Shares of Lyft (LYFT) fell as much as 7% in extended trading after the ride hailing company issued disappointing fourth quarter earnings.

Lyft reported fewer riders than analysts expected in the fourth quarter as the Omicron variant of Covid-19 damped travel.

The company reported 18.7 million active riders in the quarter, up 49% from a year earlier, though well short of the 22.9 million in 2019. Analysts were expecting 20 million active riders.

Lyft said it saw a significant jump in revenue per active rider, which reached an all-time high of $51.79 U.S. The increase stems largely from an improvement in the mix of shorter rides and generally pricier airport trips, which doubled from last year.

The boost in rider revenue helped push total revenue in the fourth quarter up 70% from a year earlier to $969.9 million U.S., the San Francisco-based company said. That surpassed the $940.4 million U.S. analysts were expecting, according to data from Refinitiv.

Adjusted earnings before tax and depreciation were $74.7 million U.S. in the quarter, lower than the $75.7 million U.S. that analysts had expected.

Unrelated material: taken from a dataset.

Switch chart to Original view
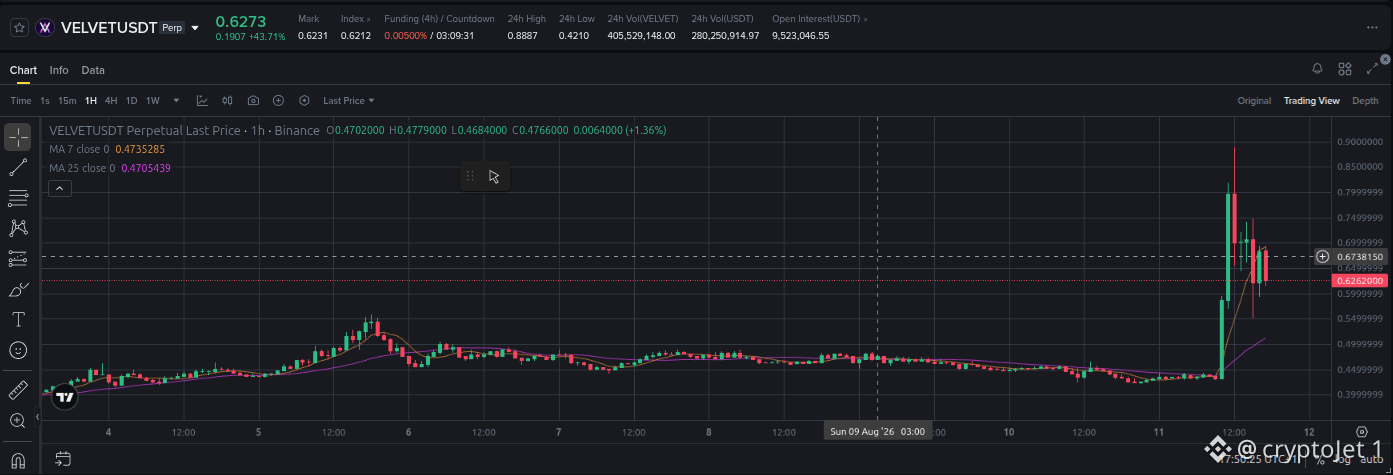This screenshot has width=1393, height=475. tap(1254, 101)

Lyft reported its net loss narrowed to $258.6 million U.S., or 75 cents U.S. a share, from a loss of $458.2 million U.S., or $1.43 U.S. a share, a year earlier. It was still wider than the $171.2 million U.S. loss analysts forecast.

Lyft closed the year with its first annual profit on an adjusted EBITDA basis. For fiscal 2021 that profit was $92.9 million U.S., compared with a loss of $755.2 million U.S. in fiscal 2020.